Can digital media continue to successfully self-regulate or is it time for more stringent legislation to be introduced?

This is far too big a topic to comment with anything more than my own personal thoughts, however I'm hoping that maybe I can generate some sort of discussion.

I don't pretend to be in a position to have a fully educated opinion on this, however what I would say is based on my experience of the industry from a planner's perspective and what changes I think could be made so that the client and consumer (I don't like using that description but it seems the most apt) have a better understanding of what the digital world can offer but also take away in terms of brand integrity and user experience.

The comparison I would like to draw upon are the systems that are in place in offline media where checks are continually made on behalf of the consumer and breaches are punishable accordingly (i.e. C4 Big Brother). Where are these checks online? Are these checks possible on a global media where the consumer has complete choice over what they expose themselves to?

Digital media is still young in comparison to national press and TV and it's only now that there are trusted media houses such as MSN, Yahoo, AOL where it's probably safe to let your children browse the content but step away from these established areas and there is dangerous content in abundance. This is a massive generalisation and I am not suggesting for one minute that we should only use these online bastions, far from it. But the point I'm trying make is the only real comparison I can make between on and offline is through established online brands who have their own integrity and reputation to protect.

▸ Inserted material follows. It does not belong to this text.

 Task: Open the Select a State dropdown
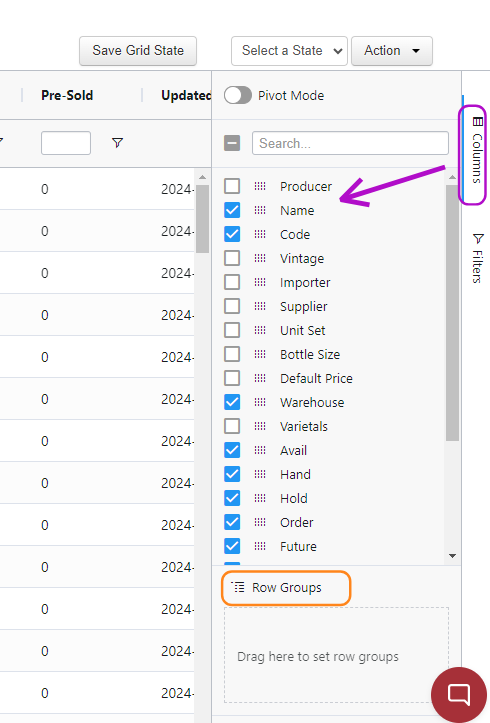tap(289, 51)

Another question is, are these checks possible on an ever changing medium where the consumer is hugely involved in a lot of the content that is produced? Some argue that if user generated content was removed from digital media plans then the client will dramatically reduce the chances of association with untoward content. The question that then needs to be asked is, are official political parties (who's views the client may not agree with) who have set up their own presence online, considered UGC? The answer to this is both yes and no. Yes, because they are appearing on a social network that is in essence user generated (and it is for this reason that places like Facebook are so popular) and no because an institution such as the BNP is a recognised party in the UK and as such is substantiated (unlike a lot of UGC that is out there). It would be fairly straightforward for brands to disassociate themselves from networks that have this sort of content (believe me I've just spent the last week removing all my client's advertising from any networks that might have unsavory sites as part of their portfolio) but is this actually such a smart move? Following on from both of my earlier posts, if clients are not advertising in these areas and engaging with these audiences, they are surely missing out on a massive user base. In respect of this I think clients need to be educated about what's available and the best way to interact with users using this medium.

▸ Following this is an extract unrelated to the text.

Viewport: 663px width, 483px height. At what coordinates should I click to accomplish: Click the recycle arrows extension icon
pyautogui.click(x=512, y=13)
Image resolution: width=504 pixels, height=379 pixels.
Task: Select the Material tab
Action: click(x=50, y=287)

To return to my original question of whether or not digital can establish a set of rules and guidelines that would be adhered to by both sites and the brands that advertise on them, I think we are still a long way off. Personally I think that the speed that this medium is moving at, means it has always been and will continue to be very difficult to fence in those involved in it, and I think if strict legislation is put in place, the amazing creative possibilities that digital can offer will be curbed along with it.